The global economic downturn had made it more difficult for those living in poverty to gain access to adequately-healthy food. The endemic threat posed by NCDs has been addressed by global strategies and charters, United Nations summits, and other international movements, gently guiding nations towards reducing obesity levels. The problem is that generating international law to combat non-communicable diseases must not oppose national law and initiatives and vice versa, reducing economic clannishness and protectionism, and thereby lowering global food prices and allowing more people access to food.
Governments around the world must take steps to make healthy food available to all those who need it, especially giving food aid to developing nations; and pharmaceutical companies must, even in hard times, make readily available essential medicine to poverty-stricken countries who can benefit from this the most. Lipitor, Avandia, Plavix, Viracept, Norvir, Sustiva, and many other drugs that treat high cholesterol, prevent blood clots, and control HIV respectively, and many other expensive, time-tested drugs will within five years become first-time generic or Rx-to-OTC. While there is no pill to cure obesity, its effects can be controlled. The pressure to litigate and reapply patents will be strong, but governments, especially the United States, must take a firm stance and allow these medications to slip into the public domain. Even if readily available, cheap medication is not seen as the best solution to solving the spread of chronic, non-communicable diseases.
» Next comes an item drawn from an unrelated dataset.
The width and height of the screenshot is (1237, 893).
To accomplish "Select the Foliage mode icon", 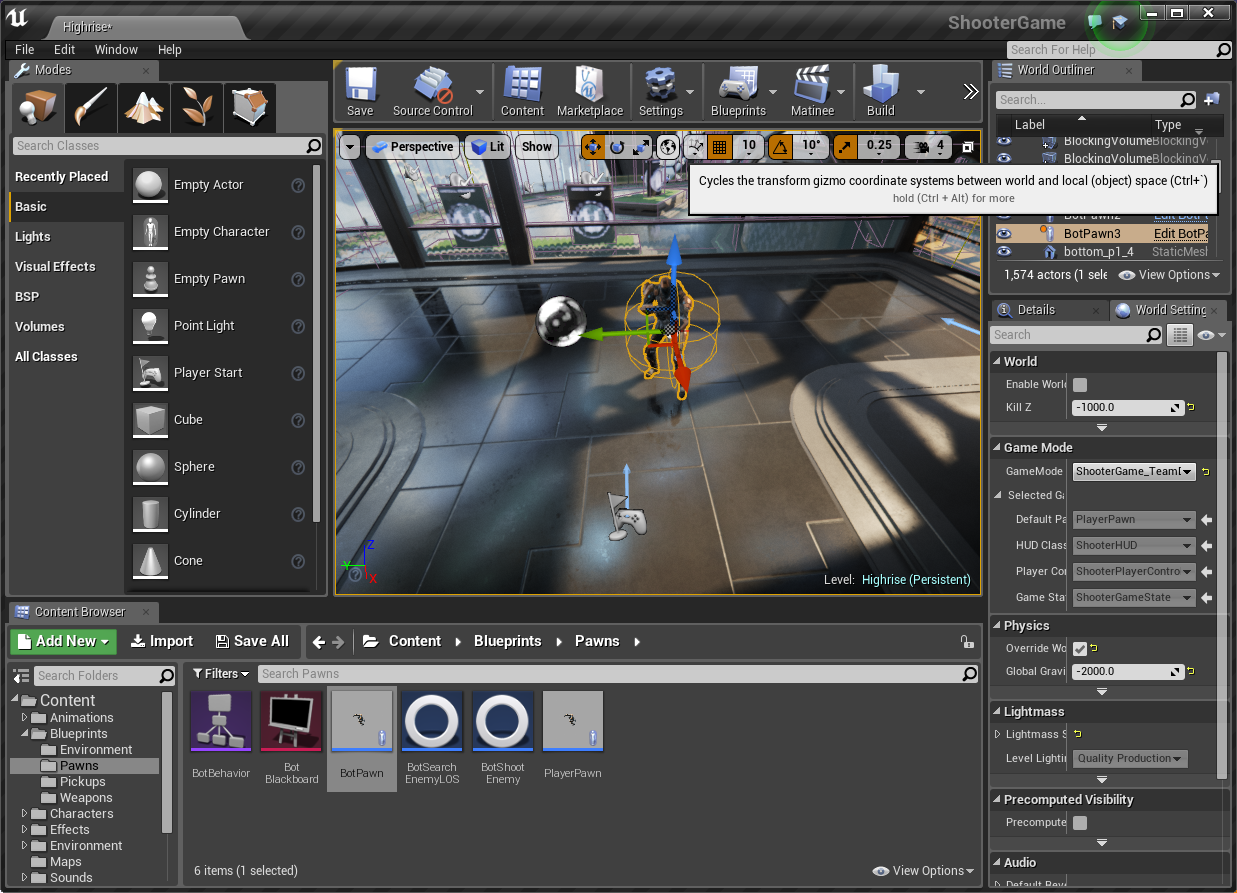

Even though it has been more than sixty years since the WHO set down its standards of health, they ring as true today as they did following the hemoclysms of the first half of the twentieth century. Supranational organizations that exert considerable economic influence, such as the European Union, have the power to change the social status quo, encouraging and even mandating healthier lifestyle “paths.” Basic foodstuffs are abundant worldwide but are astonishingly poorly distributed. The temptation to purchase cheaper, less-healthy foods where possible is ever present, but surely the economic loss presented by NCDs outweighs the pain of pain of passing on the fries and a shake. National political units must take note of what it means to be healthy and encourage healthy habits to defray costs in the long run. Cracking down globally on tobacco was a good first step for many countries. Will there ever come a time when Twinkies cannot be consumed within two hundred feet of a school anywhere?